Skills are, well, skills. Like programming, training, speaking, dog walking. It’s just a list of things you are supposedly good at.
Endorsements are a count of how many times people say “Yep, she’s a good dog walker!”
You can add Skills to your own Profile. But others can add skills to your Profile, too. I have a bunch of skills that people have added that are inaccurate, meaningless, or not aligned with my personal brand. For example, others have added these skills to my profile, which I would have never added myself: Human Resources, Publishing, Time Management (ha! That is laughable), Lead Generation, Business Process Improvement, Search… and more. Of course, I’ve dabbled here and there in many of these areas, but I would not say I’m skilled at, or expert in, any of them. I’m not even moderately interested in some of them. I’d rather find an expert to help me with those things.
So, a problem with Skills and Endorsements is that people can add things to my Profile that are irrelevant and even misleading. What qualifies them to know that I’m expert in, interested in, or want to showcase one of those skills? Maybe I am a master dog walker, but really, that’s not something I care to have on my Profile. Why does someone else have the power to add a new skill to my Profile? (Yes, I know I can accept, reject, and reorder, but who has time for that? I just ignore this section.)
I used to not be super hot on Recommendations, which is the paragraph that you would write about someone saying how great they were. People said that they would skim those, but they were all flowery and positive, which kind of took away the overall impact. But once LinkedIn polluted the Profile with Skills, Recommendations seemed to be a lot more substantive.
I don’t think that LinkedIn cares much about skills, as far as adding value to the users. Why? Because I can’t find an easy way to search for skills. There is not a skills box in the advanced search options (not even in the advanced search, but I think the recruiter account can search for skills). I used to be able to easily find a skills page, which talked about what a skill was, and showed people in my network who had that. This link has an image of what it used to look like, but it looks like they retired it – none of the skills links work anymore.
In order to look for people with certain skills, you can try this hack that almost works good. First, go to someone’s Profile, then scroll to their Skills section. Then, click on a skill… this brings up a search of that skill. Unfortunately, it’s not a true search of users with that skill… it’s a more general search. But you can replace what you clicked on with what you want to look for… which is the section in yellow, below. It’s a hack that I’d say will work well 25% of the time. That is code for don’t even waste your time trying to search on skills.
My recommendation with Skills has been to drag the section as far down to the bottom of your Profile as you can. It’s a waste of space. It’s useless. Worse, it tends to distract you from doing what you should really be doing to get value out of LinkedIn. Don’t spend another second on it.
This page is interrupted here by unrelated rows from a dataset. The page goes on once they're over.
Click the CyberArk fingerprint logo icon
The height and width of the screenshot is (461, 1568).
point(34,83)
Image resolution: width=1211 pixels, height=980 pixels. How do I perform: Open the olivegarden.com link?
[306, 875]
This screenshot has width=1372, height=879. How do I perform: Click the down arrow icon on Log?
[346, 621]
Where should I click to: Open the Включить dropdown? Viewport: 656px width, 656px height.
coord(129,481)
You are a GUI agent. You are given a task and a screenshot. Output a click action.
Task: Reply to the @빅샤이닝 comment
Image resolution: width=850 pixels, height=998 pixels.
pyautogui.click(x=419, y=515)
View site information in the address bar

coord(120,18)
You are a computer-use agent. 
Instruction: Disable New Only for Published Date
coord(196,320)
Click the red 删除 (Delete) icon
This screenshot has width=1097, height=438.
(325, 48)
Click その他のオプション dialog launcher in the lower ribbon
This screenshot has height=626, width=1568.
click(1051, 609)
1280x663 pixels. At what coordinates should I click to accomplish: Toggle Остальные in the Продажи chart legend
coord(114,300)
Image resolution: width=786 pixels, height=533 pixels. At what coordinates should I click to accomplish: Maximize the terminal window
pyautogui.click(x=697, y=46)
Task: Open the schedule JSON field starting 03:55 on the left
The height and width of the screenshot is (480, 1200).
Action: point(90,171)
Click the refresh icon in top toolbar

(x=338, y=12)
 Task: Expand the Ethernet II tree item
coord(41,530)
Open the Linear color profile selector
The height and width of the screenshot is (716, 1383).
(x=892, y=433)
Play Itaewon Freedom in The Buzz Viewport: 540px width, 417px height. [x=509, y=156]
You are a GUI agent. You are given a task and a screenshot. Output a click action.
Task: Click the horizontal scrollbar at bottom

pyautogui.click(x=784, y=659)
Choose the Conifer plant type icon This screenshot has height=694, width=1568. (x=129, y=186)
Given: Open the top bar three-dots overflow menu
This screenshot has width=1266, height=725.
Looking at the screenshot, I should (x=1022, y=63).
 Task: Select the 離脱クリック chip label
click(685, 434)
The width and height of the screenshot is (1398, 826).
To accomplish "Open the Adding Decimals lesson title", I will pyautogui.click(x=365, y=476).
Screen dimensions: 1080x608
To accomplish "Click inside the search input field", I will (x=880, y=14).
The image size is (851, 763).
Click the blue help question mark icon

Ask me how I really feel 🙂
I could go on and on, but this is really enough time spent on this topic. I will share just one final thought, that could negate everything I’ve written about here: when there is proof that the skills you have, and the number of endorsements you have, impact how you show up in search results, then skills will be a game-changer. It will be time to game the system, which is what thousands of people will do, to show up higher in search results. It will make this mess even messier. I really hope LinkedIn doesn’t muddy up the integrity of their system by doing that, but I wouldn’t put it past them.
Back when this came out I emailed a few of my favorite recruiters for their opinions, and meant to write a blog post with their reactions. I can’t find those emails right now, but the general reaction was that they could see right through skills. Recruiters aren’t dumb… they’ve seen enough Profiles and resumes to know what is high value and real, and what is meaningless. No recruiter I talked to was impressed.
Jason,
Thank you very much for your reply. I never liked “skills” on LinkedIn but I thought maybe I was missing something. We are in agreement that the lack of integrity makes them meaningless.
I don’t know if you’re in the mood for a follow up question… but why do people endorse skills? I get that it makes for good metrics, but what’s in it for the person I haven’t seen in years and barely knows me to endorse my (fill in the blank) skills??